*** Opening MATERIAL TO PROCESS ***

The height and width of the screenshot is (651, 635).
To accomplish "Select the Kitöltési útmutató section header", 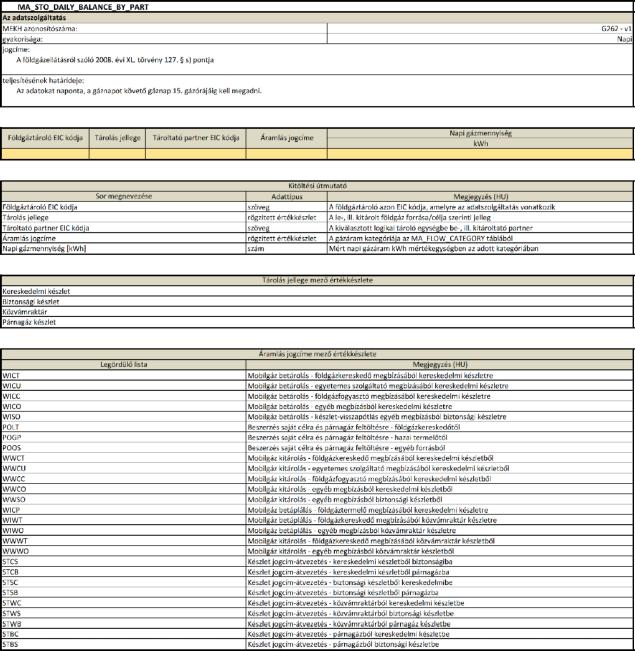I will click(317, 186).
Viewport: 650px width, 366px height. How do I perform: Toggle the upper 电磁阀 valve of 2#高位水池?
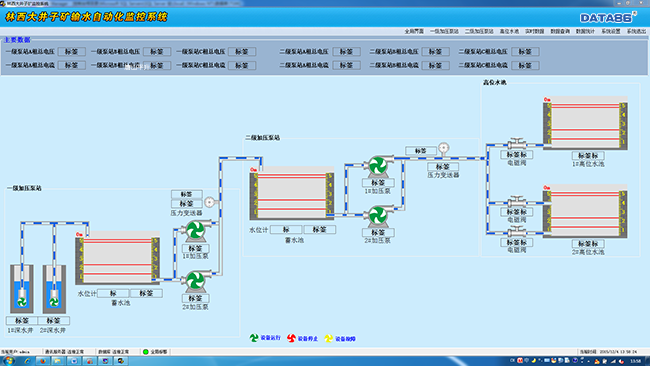tap(517, 202)
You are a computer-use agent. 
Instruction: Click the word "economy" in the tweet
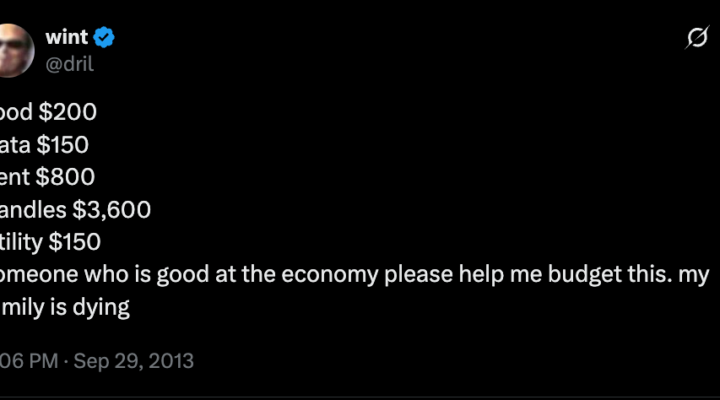coord(330,275)
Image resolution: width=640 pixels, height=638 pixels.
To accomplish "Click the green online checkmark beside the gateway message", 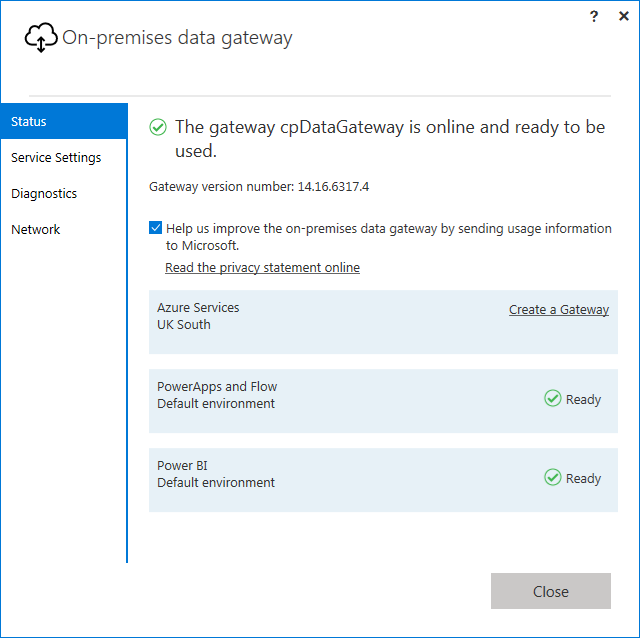I will point(157,127).
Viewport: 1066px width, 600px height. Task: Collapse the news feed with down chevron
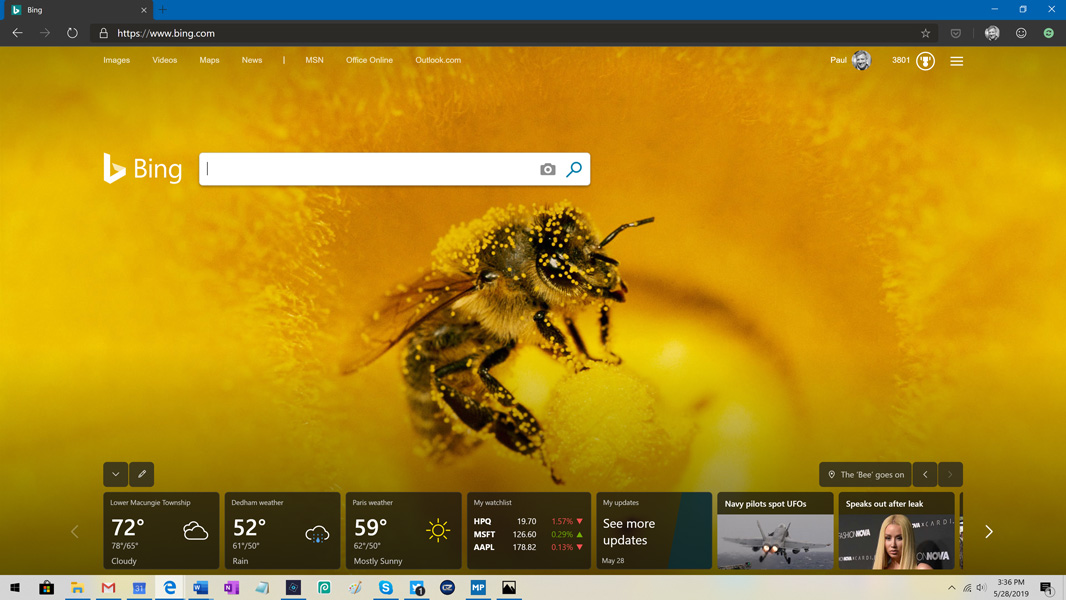point(116,474)
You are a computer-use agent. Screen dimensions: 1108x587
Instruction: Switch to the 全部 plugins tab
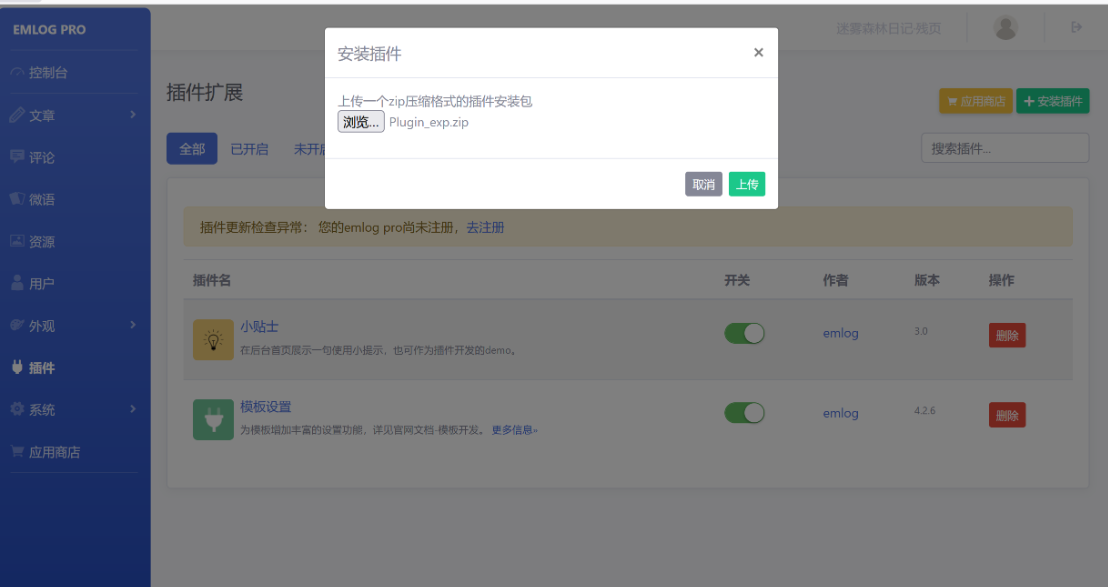click(x=192, y=149)
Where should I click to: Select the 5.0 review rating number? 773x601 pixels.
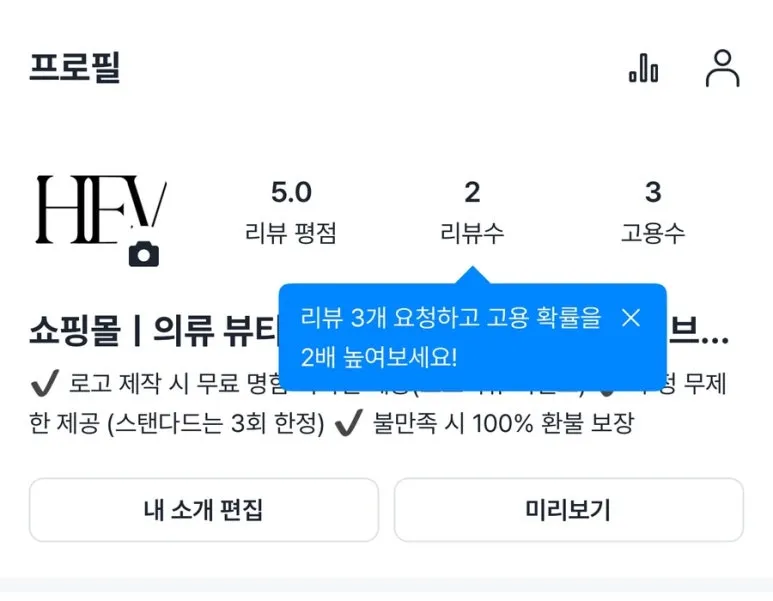[291, 192]
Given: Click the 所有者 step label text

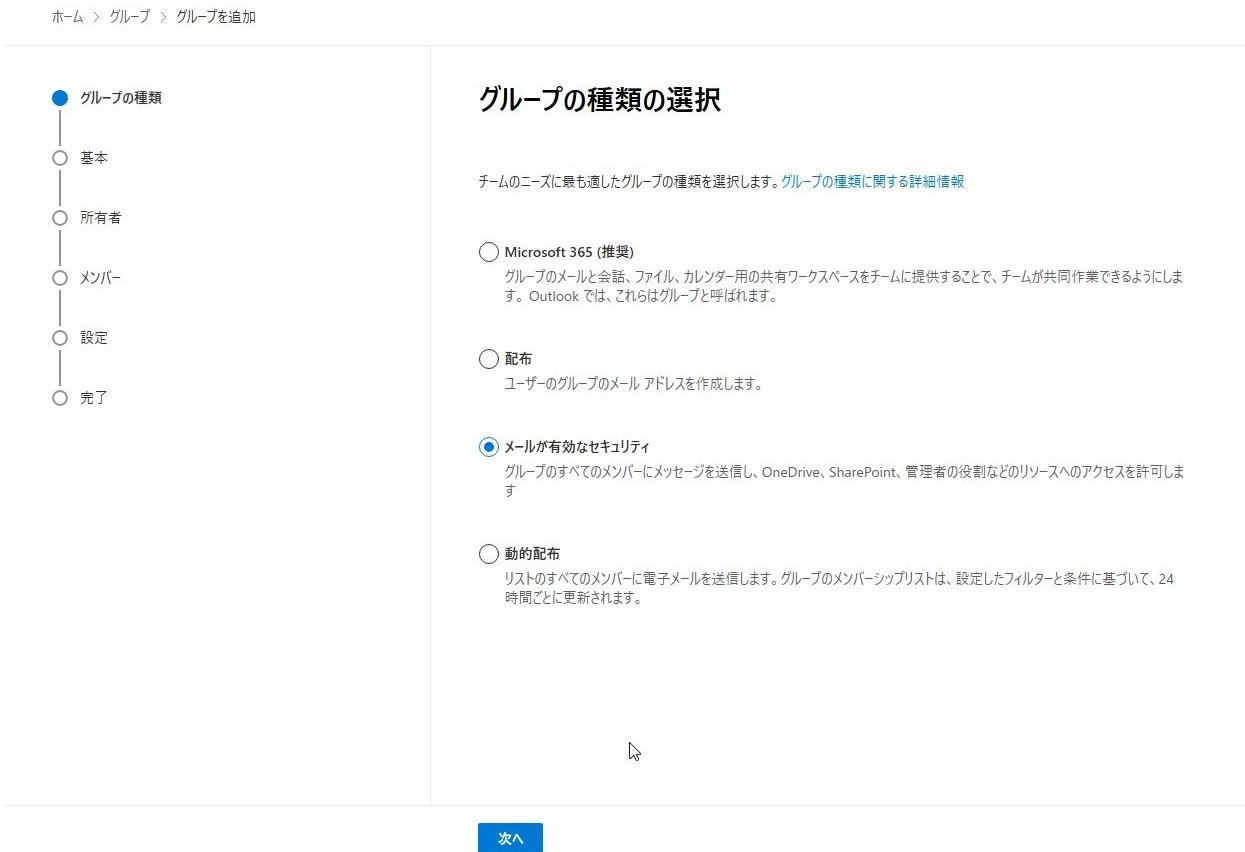Looking at the screenshot, I should tap(100, 218).
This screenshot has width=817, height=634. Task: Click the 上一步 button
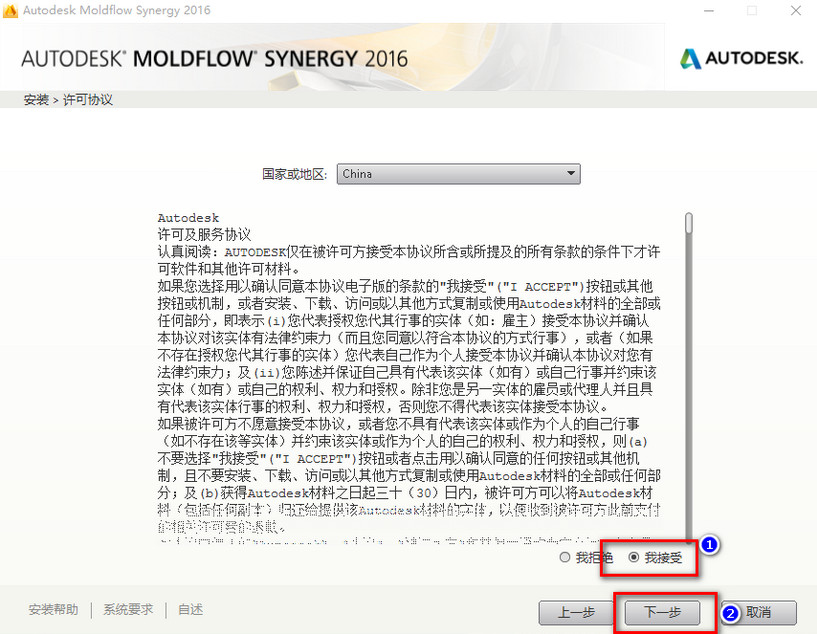(576, 613)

*** Closing MATERIAL TO PROCESS ***

> _GOAL OF THE EXERCISE_:
When the word "computer" occurs in a line above, list that line.

> _OUTPUT OF THE TASK_:
You are a computer-use agent. 
You are a computer-use agent. Screen dimensions: 1108x587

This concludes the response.